# やるべきこと
文化的アイデンティティを扱った文章を2文で要約してください。

# 提示された文章
++++++++++
突然ですが、あなたとはどんな人物ですか。
この質問の答え、それは「あなたがあなたである故」、つまりアイデンティティです。このアイデンティティを元に私たちは私たちらしく考え、感じ、行動します。心のなかで答えていただいたと思うので、私の答えをお伝えします。私のアイデンティティは日本生まれ、学生、女性、異性愛者、人見知りな性格、などです。そのなかでも文化的な側面があるもの(私の例でいうと日本生まれ)は文化的アイデンティティといわれています。
近年、旅客輸送技術の発展や政治的情勢などさまざまな要因によって母国以外の土地で暮らす移住者が世界的に増えています。また移住をせずとも、海外旅行、留学、インターネットを使った海外に関する情報の収集などの異文化体験も、普段の生活においてとても身近に感じられます。このように複数の文化を触れる機会を持つと、文化的アイデンティティも変化します。アイデンティティという個人の確立に必要不可欠なものが変化することで、個人の心理にはどういった影響があるのでしょう? 文化適応(acculturation)の研究は、その謎を解明すべく発展していきました。
++++++++++
# 記録データ
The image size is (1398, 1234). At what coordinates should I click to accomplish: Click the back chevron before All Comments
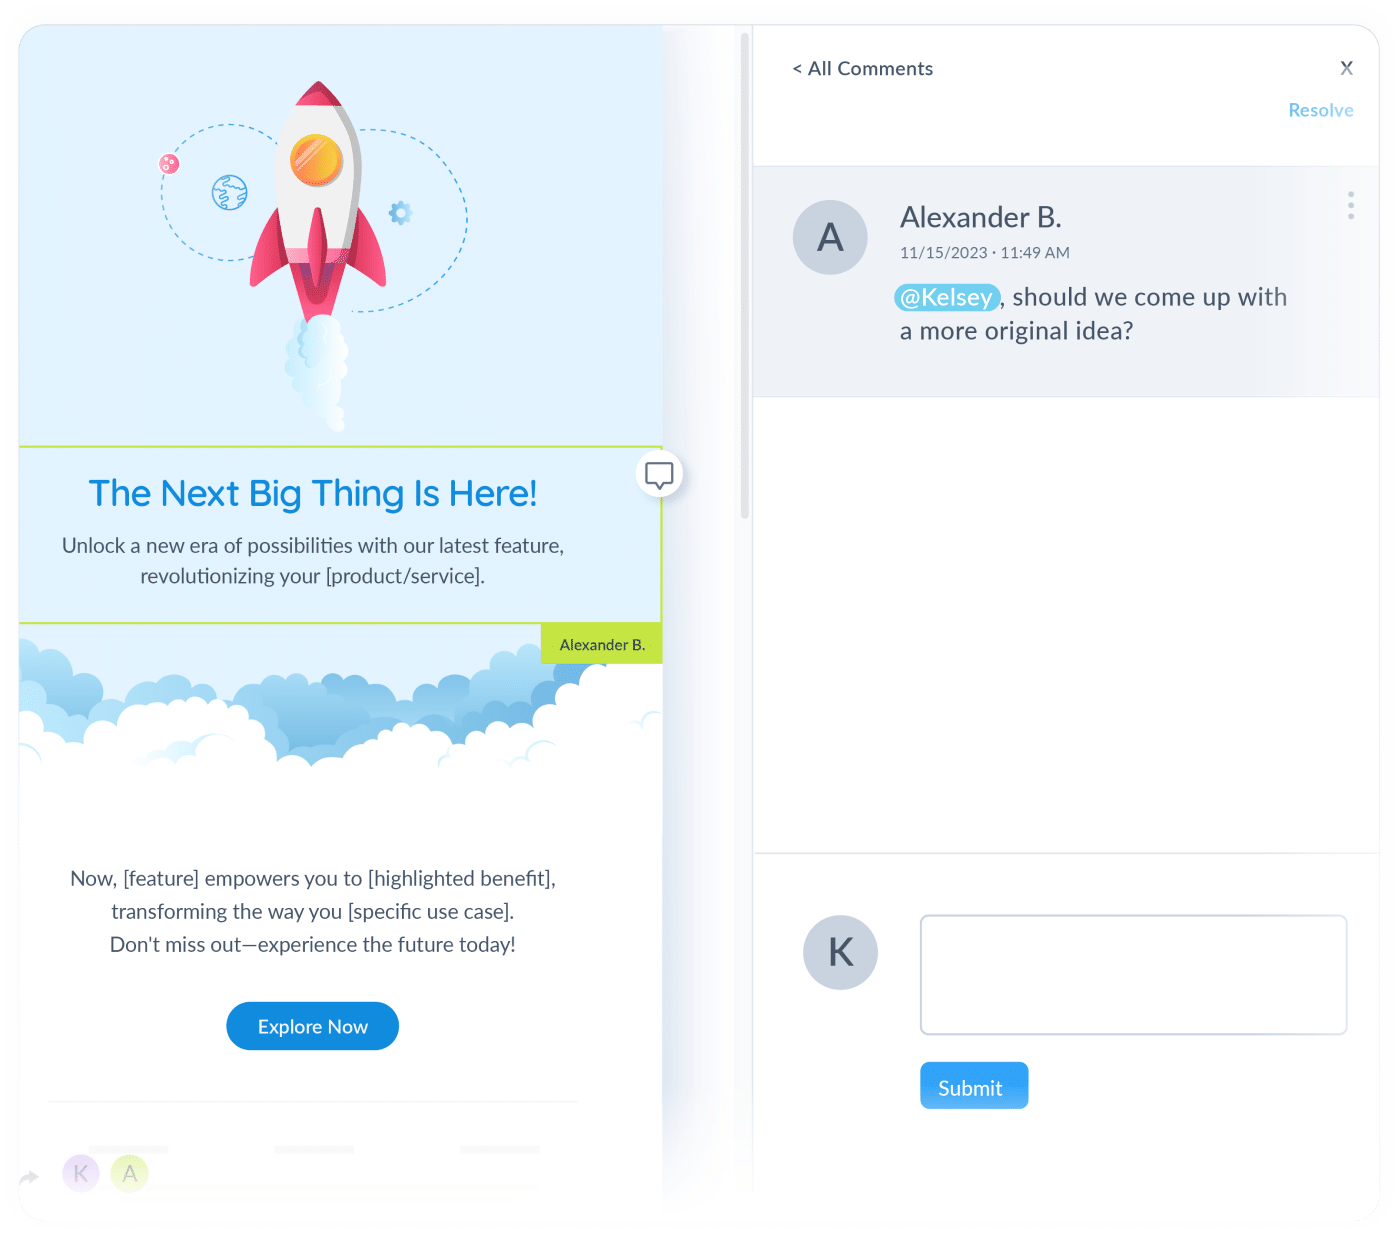pyautogui.click(x=796, y=68)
++++++++++
# 出力結果
アイデンティティとは「あなたがあなたである故」であり、そのうち日本生まれのように文化的な側面を持つものは文化的アイデンティティと呼ばれる。移住者の増加や身近になった異文化体験によって複数の文化に触れると文化的アイデンティティは変化し、それが個人の心理に与える影響を解明すべく文化適応の研究が発展した。